Stored data entries:
++++++++++++++++++++

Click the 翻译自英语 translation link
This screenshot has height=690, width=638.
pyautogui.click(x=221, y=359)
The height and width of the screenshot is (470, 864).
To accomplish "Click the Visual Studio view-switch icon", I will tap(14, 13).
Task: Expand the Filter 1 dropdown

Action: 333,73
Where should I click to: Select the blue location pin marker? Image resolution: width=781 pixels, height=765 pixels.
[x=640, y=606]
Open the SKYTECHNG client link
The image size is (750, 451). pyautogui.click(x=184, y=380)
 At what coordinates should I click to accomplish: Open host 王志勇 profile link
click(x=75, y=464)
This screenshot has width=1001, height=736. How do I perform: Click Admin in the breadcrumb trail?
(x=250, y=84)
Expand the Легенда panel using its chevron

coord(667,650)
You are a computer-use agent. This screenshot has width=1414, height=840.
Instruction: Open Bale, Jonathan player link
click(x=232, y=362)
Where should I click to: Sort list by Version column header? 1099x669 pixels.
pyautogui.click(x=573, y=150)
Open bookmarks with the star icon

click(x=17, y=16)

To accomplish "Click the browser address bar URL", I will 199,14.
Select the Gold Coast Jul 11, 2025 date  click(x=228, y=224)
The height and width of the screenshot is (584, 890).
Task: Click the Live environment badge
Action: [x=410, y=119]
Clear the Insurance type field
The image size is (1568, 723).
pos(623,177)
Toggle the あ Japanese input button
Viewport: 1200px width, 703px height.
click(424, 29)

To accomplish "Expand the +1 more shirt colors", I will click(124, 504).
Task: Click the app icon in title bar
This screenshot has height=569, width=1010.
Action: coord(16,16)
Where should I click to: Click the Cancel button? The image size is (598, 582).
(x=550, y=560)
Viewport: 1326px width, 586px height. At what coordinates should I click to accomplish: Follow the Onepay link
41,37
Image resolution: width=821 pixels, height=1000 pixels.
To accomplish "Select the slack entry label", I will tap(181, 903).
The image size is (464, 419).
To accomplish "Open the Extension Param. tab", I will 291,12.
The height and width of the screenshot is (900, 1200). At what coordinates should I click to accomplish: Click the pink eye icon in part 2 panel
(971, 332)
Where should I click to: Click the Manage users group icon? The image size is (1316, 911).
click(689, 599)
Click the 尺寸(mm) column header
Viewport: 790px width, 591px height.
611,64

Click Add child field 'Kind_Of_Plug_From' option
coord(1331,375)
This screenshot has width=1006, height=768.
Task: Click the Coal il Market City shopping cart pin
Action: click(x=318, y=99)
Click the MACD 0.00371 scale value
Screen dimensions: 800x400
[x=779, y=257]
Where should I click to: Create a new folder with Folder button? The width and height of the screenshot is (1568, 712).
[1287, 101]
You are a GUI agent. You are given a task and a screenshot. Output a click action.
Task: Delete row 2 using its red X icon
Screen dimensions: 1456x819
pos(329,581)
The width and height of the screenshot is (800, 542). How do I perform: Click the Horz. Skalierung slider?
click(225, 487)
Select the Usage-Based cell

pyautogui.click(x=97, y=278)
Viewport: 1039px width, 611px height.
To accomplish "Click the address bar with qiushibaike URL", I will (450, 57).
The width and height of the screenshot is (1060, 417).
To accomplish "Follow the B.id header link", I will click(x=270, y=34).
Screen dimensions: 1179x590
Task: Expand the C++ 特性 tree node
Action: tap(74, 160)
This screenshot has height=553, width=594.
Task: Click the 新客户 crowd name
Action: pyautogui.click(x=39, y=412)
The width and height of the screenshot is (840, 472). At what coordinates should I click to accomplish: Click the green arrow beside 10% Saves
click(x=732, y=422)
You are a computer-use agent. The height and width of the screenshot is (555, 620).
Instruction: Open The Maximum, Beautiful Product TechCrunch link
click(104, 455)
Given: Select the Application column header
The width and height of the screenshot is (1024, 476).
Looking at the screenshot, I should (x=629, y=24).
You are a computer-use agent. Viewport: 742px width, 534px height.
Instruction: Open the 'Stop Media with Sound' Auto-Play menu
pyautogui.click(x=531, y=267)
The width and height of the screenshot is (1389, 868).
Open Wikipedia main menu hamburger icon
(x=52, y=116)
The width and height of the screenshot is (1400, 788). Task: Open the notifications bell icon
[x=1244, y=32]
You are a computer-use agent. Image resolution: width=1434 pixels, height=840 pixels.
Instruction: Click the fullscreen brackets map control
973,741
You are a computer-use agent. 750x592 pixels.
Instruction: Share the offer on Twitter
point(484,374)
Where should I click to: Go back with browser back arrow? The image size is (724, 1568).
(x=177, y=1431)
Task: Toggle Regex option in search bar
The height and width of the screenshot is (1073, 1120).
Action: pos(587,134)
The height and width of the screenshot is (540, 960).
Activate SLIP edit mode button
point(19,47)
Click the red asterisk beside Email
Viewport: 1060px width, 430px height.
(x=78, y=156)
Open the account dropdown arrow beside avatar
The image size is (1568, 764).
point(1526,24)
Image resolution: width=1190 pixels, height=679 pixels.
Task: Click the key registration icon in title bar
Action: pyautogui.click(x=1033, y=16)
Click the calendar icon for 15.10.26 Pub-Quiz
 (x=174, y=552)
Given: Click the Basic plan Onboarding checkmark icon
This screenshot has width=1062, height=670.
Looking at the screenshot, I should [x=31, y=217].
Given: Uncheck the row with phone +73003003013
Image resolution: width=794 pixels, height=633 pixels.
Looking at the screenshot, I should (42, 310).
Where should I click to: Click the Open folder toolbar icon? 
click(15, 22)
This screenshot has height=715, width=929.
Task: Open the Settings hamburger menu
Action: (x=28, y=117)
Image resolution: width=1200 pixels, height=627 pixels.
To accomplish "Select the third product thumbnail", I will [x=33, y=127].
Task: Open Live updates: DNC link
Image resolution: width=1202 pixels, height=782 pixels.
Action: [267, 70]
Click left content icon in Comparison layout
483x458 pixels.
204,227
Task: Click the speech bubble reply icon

++++++++++++++++++++

[TASK TO COMPLETE]: Every piece of the data is to be set down again exactly.

[RESPONSE]:
Click the 翻译自英语 translation link
This screenshot has height=690, width=638.
pyautogui.click(x=221, y=359)
The height and width of the screenshot is (470, 864).
To accomplish "Click the Visual Studio view-switch icon", I will tap(14, 13).
Task: Expand the Filter 1 dropdown

Action: 333,73
Where should I click to: Select the blue location pin marker? Image resolution: width=781 pixels, height=765 pixels.
[x=640, y=606]
Open the SKYTECHNG client link
The image size is (750, 451). pyautogui.click(x=184, y=380)
 At what coordinates should I click to accomplish: Open host 王志勇 profile link
click(x=75, y=464)
This screenshot has width=1001, height=736. How do I perform: Click Admin in the breadcrumb trail?
(x=250, y=84)
Expand the Легенда panel using its chevron

coord(667,650)
You are a computer-use agent. This screenshot has width=1414, height=840.
Instruction: Open Bale, Jonathan player link
click(x=232, y=362)
Where should I click to: Sort list by Version column header? 1099x669 pixels.
pyautogui.click(x=573, y=150)
Open bookmarks with the star icon

click(x=17, y=16)

To accomplish "Click the browser address bar URL", I will 199,14.
Select the Gold Coast Jul 11, 2025 date  click(x=228, y=224)
The height and width of the screenshot is (584, 890).
Task: Click the Live environment badge
Action: [x=410, y=119]
Clear the Insurance type field
The image size is (1568, 723).
pos(623,177)
Toggle the あ Japanese input button
Viewport: 1200px width, 703px height.
click(424, 29)

To accomplish "Expand the +1 more shirt colors", I will click(124, 504).
Task: Click the app icon in title bar
This screenshot has height=569, width=1010.
Action: coord(16,16)
Where should I click to: Click the Cancel button? The image size is (598, 582).
(x=550, y=560)
Viewport: 1326px width, 586px height. At what coordinates should I click to accomplish: Follow the Onepay link
41,37
Image resolution: width=821 pixels, height=1000 pixels.
To accomplish "Select the slack entry label", I will tap(181, 903).
The image size is (464, 419).
To accomplish "Open the Extension Param. tab", I will 291,12.
The height and width of the screenshot is (900, 1200). At what coordinates should I click to accomplish: Click the pink eye icon in part 2 panel
(971, 332)
Where should I click to: Click the Manage users group icon? The image size is (1316, 911).
click(689, 599)
Click the 尺寸(mm) column header
Viewport: 790px width, 591px height.
611,64

Click Add child field 'Kind_Of_Plug_From' option
coord(1331,375)
This screenshot has width=1006, height=768.
Task: Click the Coal il Market City shopping cart pin
Action: click(x=318, y=99)
Click the MACD 0.00371 scale value
Screen dimensions: 800x400
[x=779, y=257]
Where should I click to: Create a new folder with Folder button? The width and height of the screenshot is (1568, 712).
[1287, 101]
You are a GUI agent. You are given a task and a screenshot. Output a click action.
Task: Delete row 2 using its red X icon
Screen dimensions: 1456x819
pos(329,581)
The width and height of the screenshot is (800, 542). How do I perform: Click the Horz. Skalierung slider?
click(225, 487)
Select the Usage-Based cell

pyautogui.click(x=97, y=278)
Viewport: 1039px width, 611px height.
To accomplish "Click the address bar with qiushibaike URL", I will (450, 57).
The width and height of the screenshot is (1060, 417).
To accomplish "Follow the B.id header link", I will click(x=270, y=34).
Screen dimensions: 1179x590
Task: Expand the C++ 特性 tree node
Action: tap(74, 160)
This screenshot has height=553, width=594.
Task: Click the 新客户 crowd name
Action: pyautogui.click(x=39, y=412)
The width and height of the screenshot is (840, 472). At what coordinates should I click to accomplish: Click the green arrow beside 10% Saves
click(x=732, y=422)
You are a computer-use agent. The height and width of the screenshot is (555, 620).
Instruction: Open The Maximum, Beautiful Product TechCrunch link
click(104, 455)
Given: Select the Application column header
The width and height of the screenshot is (1024, 476).
Looking at the screenshot, I should (x=629, y=24).
You are a computer-use agent. Viewport: 742px width, 534px height.
Instruction: Open the 'Stop Media with Sound' Auto-Play menu
pyautogui.click(x=531, y=267)
The width and height of the screenshot is (1389, 868).
Open Wikipedia main menu hamburger icon
(x=52, y=116)
The width and height of the screenshot is (1400, 788). Task: Open the notifications bell icon
[x=1244, y=32]
You are a computer-use agent. Image resolution: width=1434 pixels, height=840 pixels.
Instruction: Click the fullscreen brackets map control
973,741
You are a computer-use agent. 750x592 pixels.
Instruction: Share the offer on Twitter
point(484,374)
Where should I click to: Go back with browser back arrow? The image size is (724, 1568).
(x=177, y=1431)
Task: Toggle Regex option in search bar
The height and width of the screenshot is (1073, 1120).
Action: pos(587,134)
The height and width of the screenshot is (540, 960).
Activate SLIP edit mode button
point(19,47)
Click the red asterisk beside Email
Viewport: 1060px width, 430px height.
(x=78, y=156)
Open the account dropdown arrow beside avatar
The image size is (1568, 764).
point(1526,24)
Image resolution: width=1190 pixels, height=679 pixels.
Task: Click the key registration icon in title bar
Action: pyautogui.click(x=1033, y=16)
Click the calendar icon for 15.10.26 Pub-Quiz
 (x=174, y=552)
Given: Click the Basic plan Onboarding checkmark icon
This screenshot has width=1062, height=670.
Looking at the screenshot, I should [x=31, y=217].
Given: Uncheck the row with phone +73003003013
Image resolution: width=794 pixels, height=633 pixels.
Looking at the screenshot, I should (42, 310).
Where should I click to: Click the Open folder toolbar icon? 
click(15, 22)
This screenshot has height=715, width=929.
Task: Open the Settings hamburger menu
Action: (x=28, y=117)
Image resolution: width=1200 pixels, height=627 pixels.
To accomplish "Select the third product thumbnail", I will [x=33, y=127].
Task: Open Live updates: DNC link
Image resolution: width=1202 pixels, height=782 pixels.
Action: [267, 70]
Click left content icon in Comparison layout
483x458 pixels.
204,227
Task: Click the speech bubble reply icon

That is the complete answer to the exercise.